Opinion
No. 20271.
Delivered March 29, 1939. On Motion to Reinstate Appeal May 17, 1939.
1. — Appeal Bond — Jurisdiction — Court of Criminal Appeals.
An appeal bond, stating that defendant "stands charged with the offense of a misdemeanor, to-wit: unlawfully transporting whisky," was fatally defective for failure to state that defendant had been convicted of said offense, and Court of Criminal Appeals was without jurisdiction.
ON MOTION TO REINSTATE APPEAL.2. — Intoxicating Liquor (Transporting in Dry Area) — Complaint.
A complaint, charging that on or about the 15th day of January, 1938, defendant unlawfully transported an alcoholic beverage, to-wit, whisky, was insufficient to charge that the offense was committed before the complaint was made, where the said complaint was sworn to, subscribed, and filed on January 15, 1938, and it embraced no language showing that, if the offense was committed on January 15th, as alleged, it occurred prior to making the complaint.
Appeal from County Court of McCulloch County. Hon. Howell E. Cobb, Judge.
Appeal from conviction for transporting whisky in a dry area; penalty, fine of $300.
Judgment reversed and prosecution ordered dismissed.
The opinion states the case.
Aubrey Davee, of Brady, for appellant.
Lloyd W. Davidson, State's Attorney, of Austin, for the State.

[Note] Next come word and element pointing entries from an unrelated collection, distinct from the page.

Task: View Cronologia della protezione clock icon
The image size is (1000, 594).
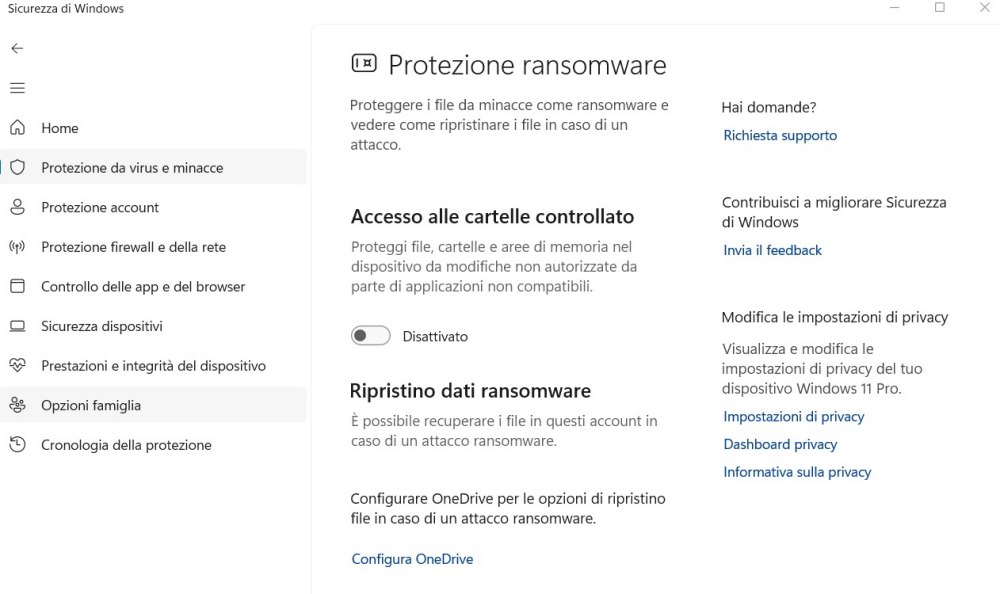Action: 17,445
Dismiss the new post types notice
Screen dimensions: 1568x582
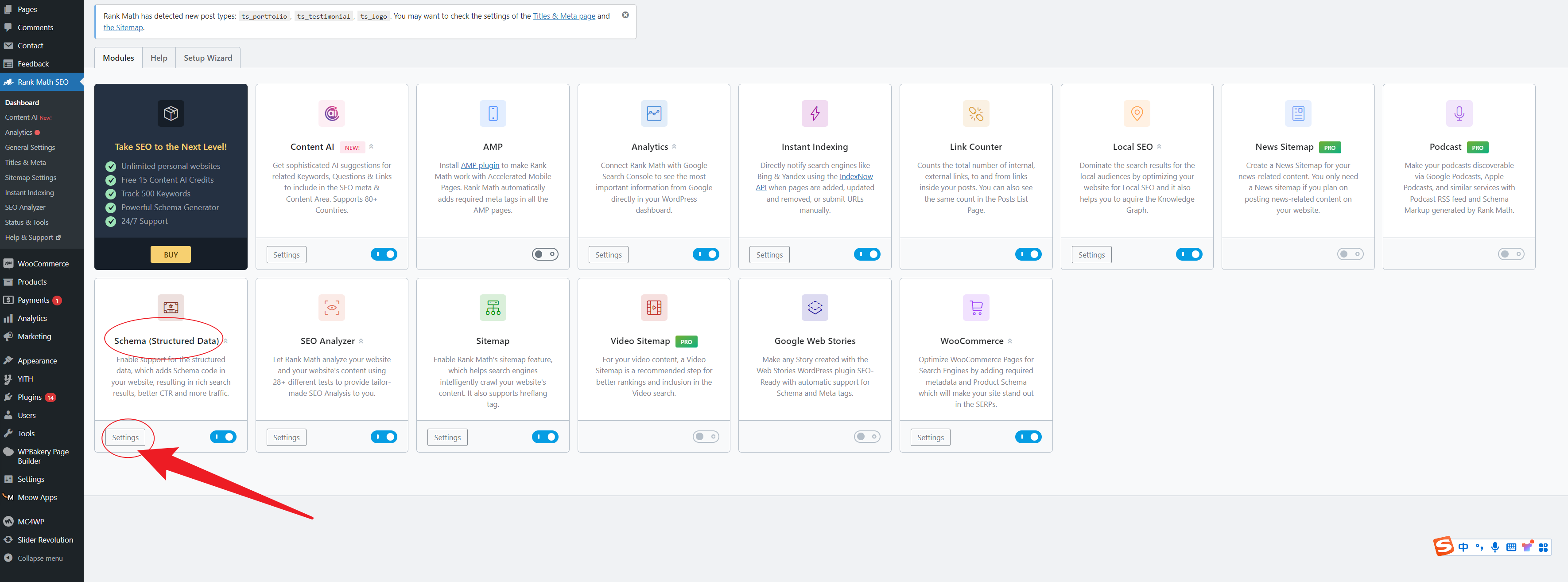click(625, 15)
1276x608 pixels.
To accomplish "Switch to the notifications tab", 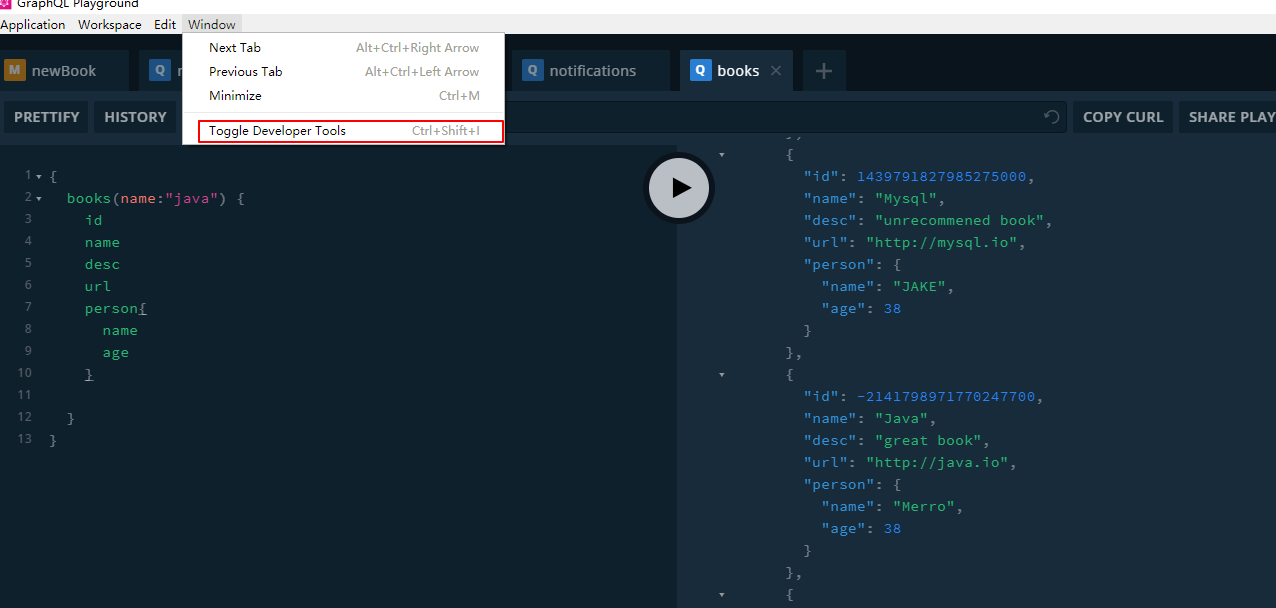I will click(592, 71).
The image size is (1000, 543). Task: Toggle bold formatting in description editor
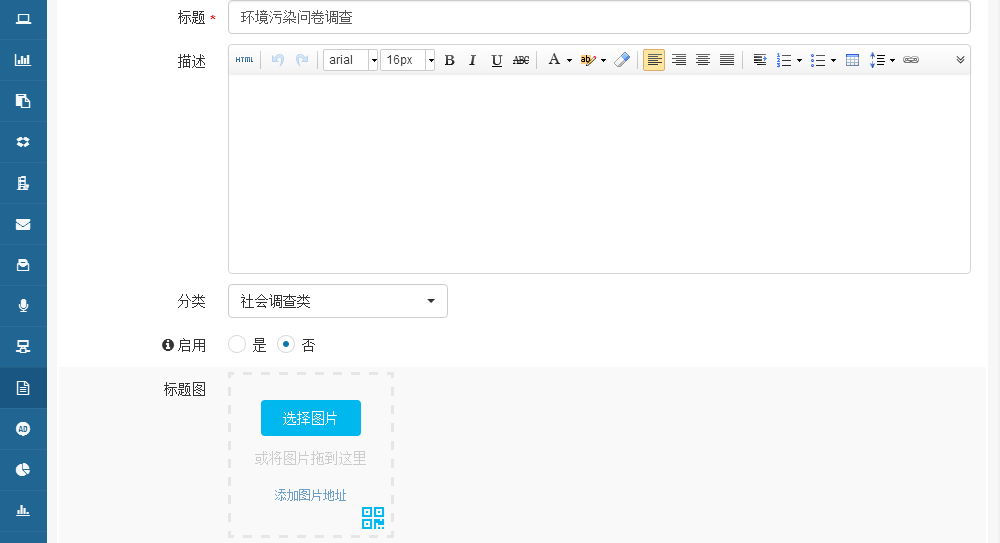point(449,60)
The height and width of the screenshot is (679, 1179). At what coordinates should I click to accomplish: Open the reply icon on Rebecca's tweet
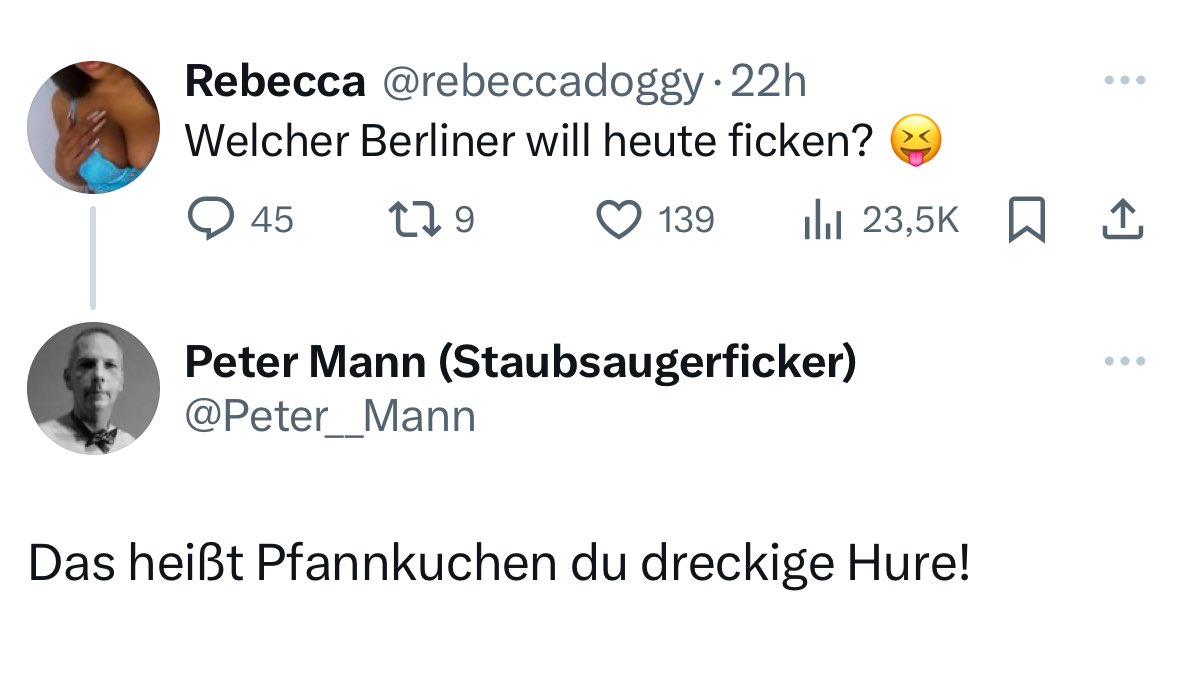point(209,219)
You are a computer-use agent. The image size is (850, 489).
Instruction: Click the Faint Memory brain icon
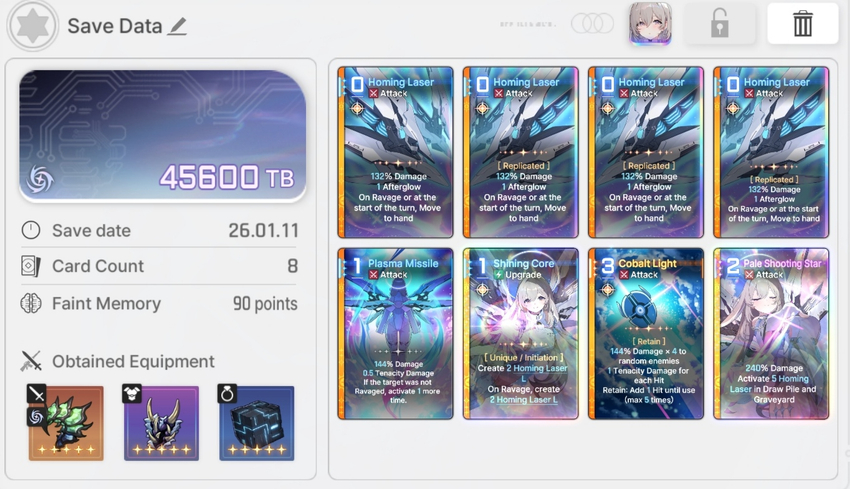coord(30,303)
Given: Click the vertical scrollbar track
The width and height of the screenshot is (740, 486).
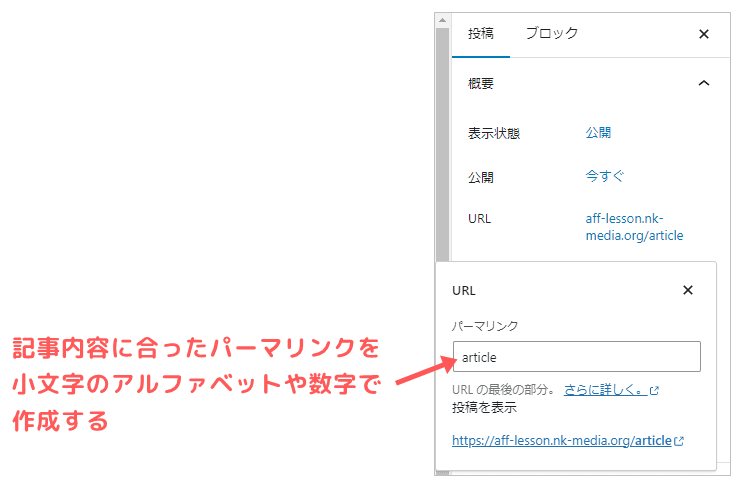Looking at the screenshot, I should [x=442, y=150].
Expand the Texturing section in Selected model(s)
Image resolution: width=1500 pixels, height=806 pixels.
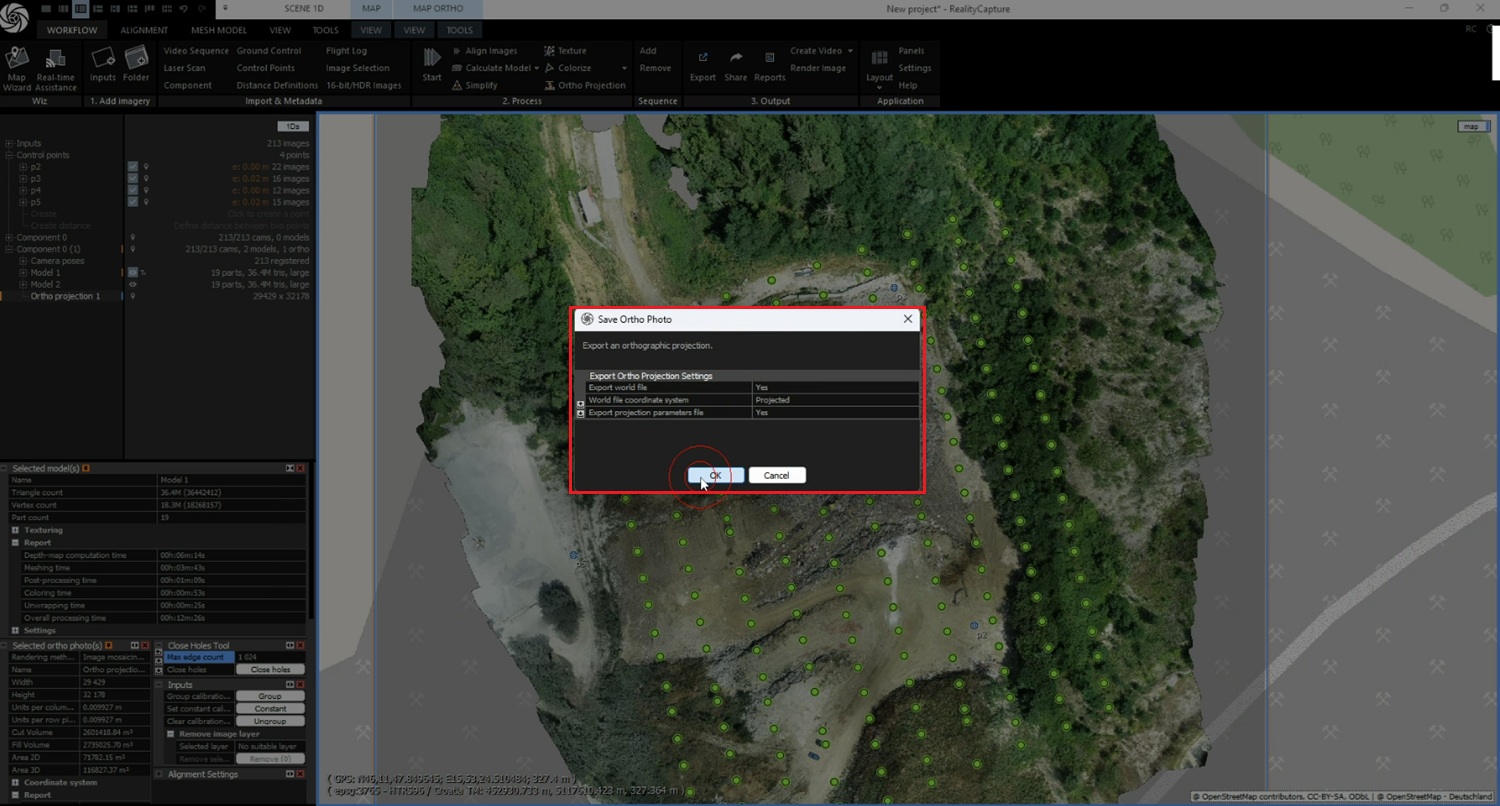pyautogui.click(x=16, y=530)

The offense is transporting whisky in a dry area; the punishment, a fine of $300.
It is stated in the appeal bond that appellant "stands charged with the offense of a misdemeanor, to-wit: unlawfully transporting whisky." Nowhere is it shown in the bond that appellant had been convicted of said offense. The statement last mentioned is essential. The bond being fatally defective, this court is without jurisdiction.
The appeal is dismissed.
The foregoing opinion of the Commission of Appeals has been examined by the Judges of the Court of Criminal Appeals and approved by the Court.
ON APPELLANT'S MOTION TO REINSTATE THE APPEAL.
The record having been perfected, the appeal is reinstated and the case considered on its merits.
The count in the complaint under which appellant was convicted charges, in part, as follows: "On or about the 15th day of January, 1938, Johnnie Phariss did then and there unlawfully transport an alcoholic beverage, to wit, whisky." The complaint was sworn to and subscribed by A. P. Mercer on the 15th day of January, 1938, and filed on the same day. It embraces no language showing that if the offense was committed on the 15th day of January, as alleged, it occurred prior to making the complaint. In giving effect to the announcement of the decision, we are constrained to hold that the complaint is not sufficient to charge that the offense was committed before said complaint was made. Martin v. State, 162 S.W. 1145; Williams v. State, 12 Tex.Crim. R.; Andrews v. State, 14 S.W. 1014; Kennedy v. State, 3 S.W. 480; Jim Meadows v. the State, Opinion No. 20,272, this day delivered. (Page 91 of this volume).
The counts of the complaint and information under which appellant was convicted fail to charge that McCulloch County was a dry area. There are sufficient averments in the first count to show the dry status of the county. While we leave undecided the question whether the first count can be looked to in aid of the second count, it is suggested that if another complaint and information are filed it would be proper to set forth therein sufficient averments relative to the dry status of McCulloch County.
The judgment is reversed and the prosecution ordered dismissed.
The foregoing opinion of the Commission of Appeals has been examined by the Judges of the Court of Criminal Appeals and approved by the Court.